- [APLICANDO A LEITURA]:
A) Transcreva, do texto sobre o semipresidencialismo velado, o trecho que vai de "Bolsonaro era contra" a "governador no Brasil.".
B) Responda às perguntas a seguir com base no texto sobre o semipresidencialismo velado.
(i) Quantos deputados tem o PL?
(ii) Em que data e horário o texto foi publicado?
(iii) Por que Bolsonaro era contra a isenção dos impostos sobre as carnes?

Semipresidencialismo Velado: Bolsonaro, Arthur Lira e a pauta do Congresso

Bolsonaro era contra isentar as carnes de imposto e precisou ser convencido. Mas por que convencer um ex-presidente para aprovar um projeto na Câmara?

Publicado em 13/07/2024 às 20:00

Políticos em Brasília têm dito constantemente que o cargo de presidente da Câmara dos Deputados é mais importante do que a grande maioria dos postos de governador no Brasil.

Com o semipresidencialismo disfarçado que vivemos, um imenso poder financeiro para ações externas e o ambiente polarizado politicamente que aumenta a dependência de todos os poderes às decisões do Legislativo, estar neste posto de comando do Congresso é ocupar o olimpo do poder.

Poder

Agora imagine que para exercer este poder com vigor é necessário ter o controle da articulação por votos dos deputados. É necessário saber onde buscar e como garantir que projetos e propostas de emendas constitucionais sejam aprovadas ou rejeitadas de acordo com sua vontade e com os acordos que você constrói junto ao Executivo e aos partidos.

Nesse contexto, que é a realidade brasileira em vigor, qual é o partido com o maior número de votos no país? O PL com 99 deputados. E quem manda no PL atualmente, mais do que o próprio presidente nacional, Valdemar Costa Neto? Jair Bolsonaro (PL).

Bolsonaro

Se você acha exagero, precisa saber que a isenção dos impostos sobre as carnes, aprovada na regulamentação da Reforma Tributária e esperando para seguir ao Senado, teve participação direta do ex-presidente.

E que ninguém se anime achando que ele articulou a isenção porque é sensível com os mais pobres. Ele era contra e precisou ser convencido depois de um dia inteiro de longas conversas com gente importante. E ele era contra porque achava que "isso ajudava Lula".

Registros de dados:

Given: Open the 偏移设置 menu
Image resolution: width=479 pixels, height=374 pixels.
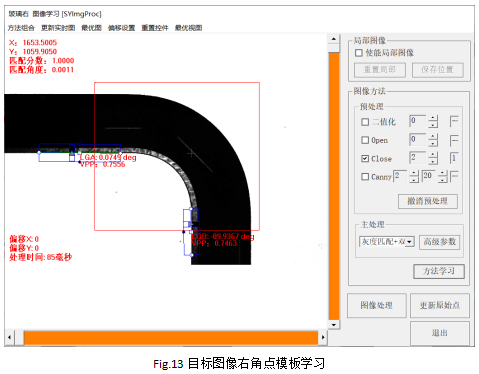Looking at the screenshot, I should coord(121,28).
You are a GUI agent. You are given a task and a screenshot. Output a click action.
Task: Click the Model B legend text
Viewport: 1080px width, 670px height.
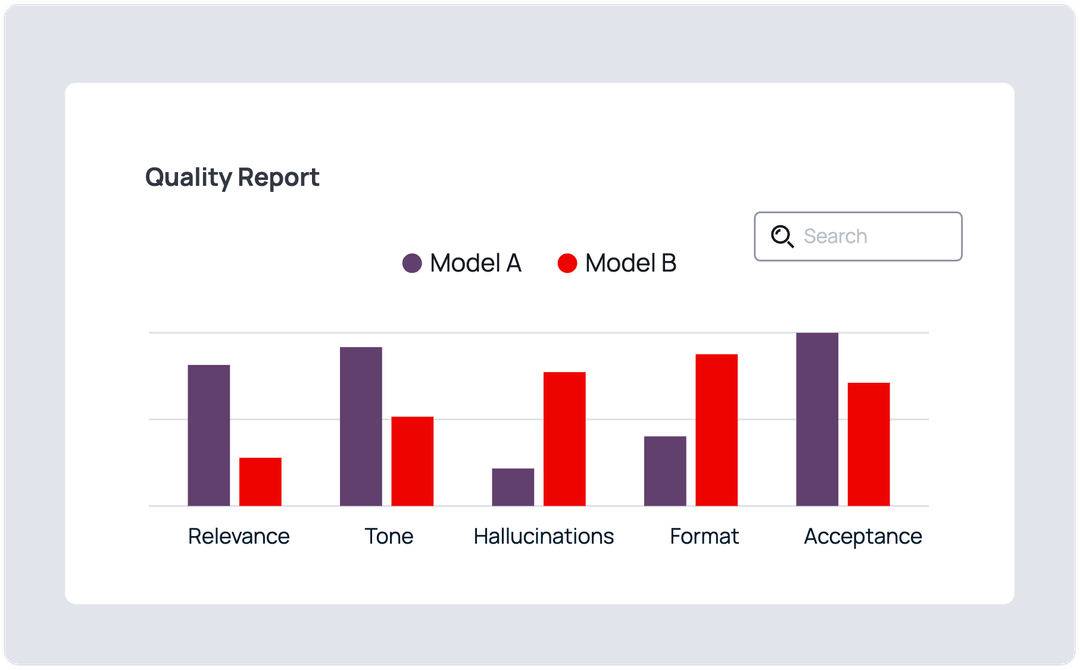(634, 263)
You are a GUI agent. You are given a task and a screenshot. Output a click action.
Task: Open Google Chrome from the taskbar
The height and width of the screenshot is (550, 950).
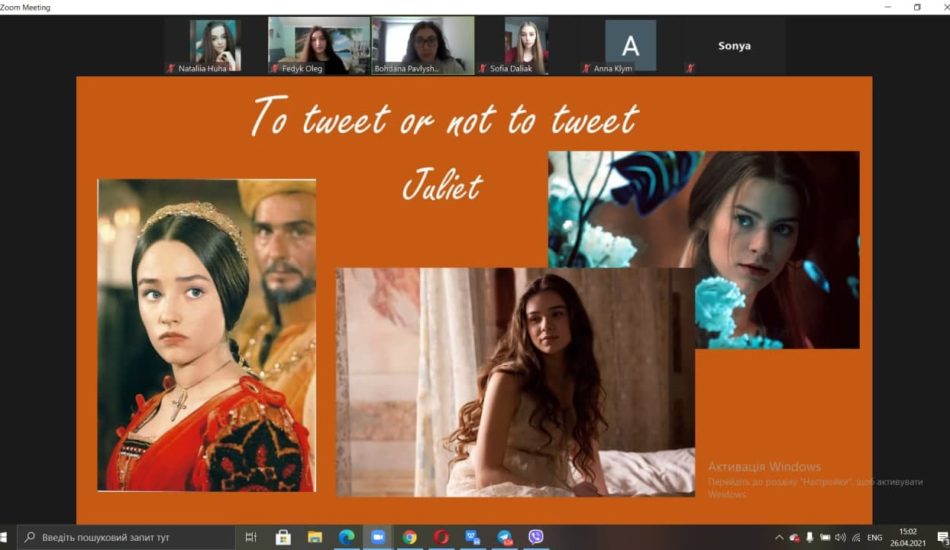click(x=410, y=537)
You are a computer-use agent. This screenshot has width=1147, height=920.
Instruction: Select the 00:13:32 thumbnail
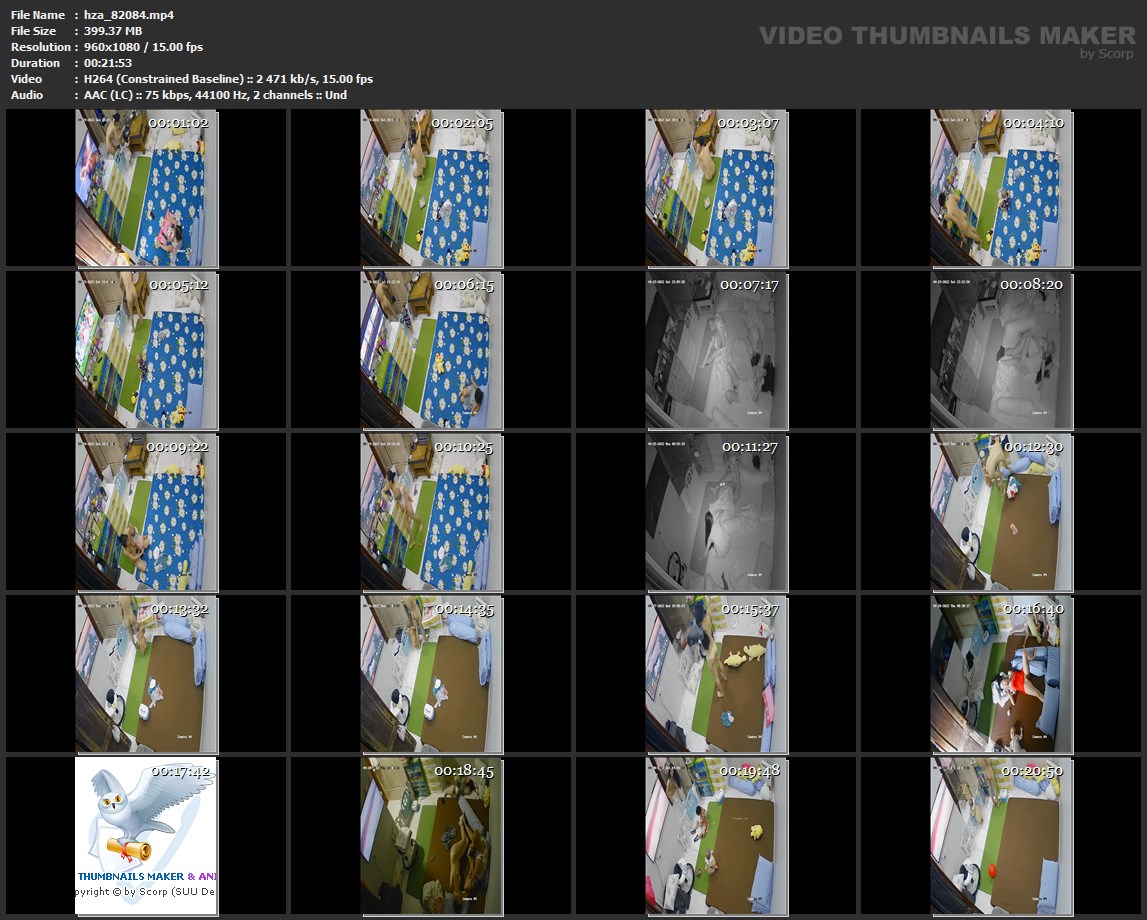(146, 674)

- [GABARITO]:
A)
Bolsonaro era contra isentar as carnes de imposto e precisou ser convencido. Mas por que convencer um ex-presidente para aprovar um projeto na Câmara?

Publicado em 13/07/2024 às 20:00

Políticos em Brasília têm dito constantemente que o cargo de presidente da Câmara dos Deputados é mais importante do que a grande maioria dos postos de governador no Brasil.

B)
(i) 99 deputados.
(ii) Em 13/07/2024, às 20:00.
(iii) Porque achava que "isso ajudava Lula".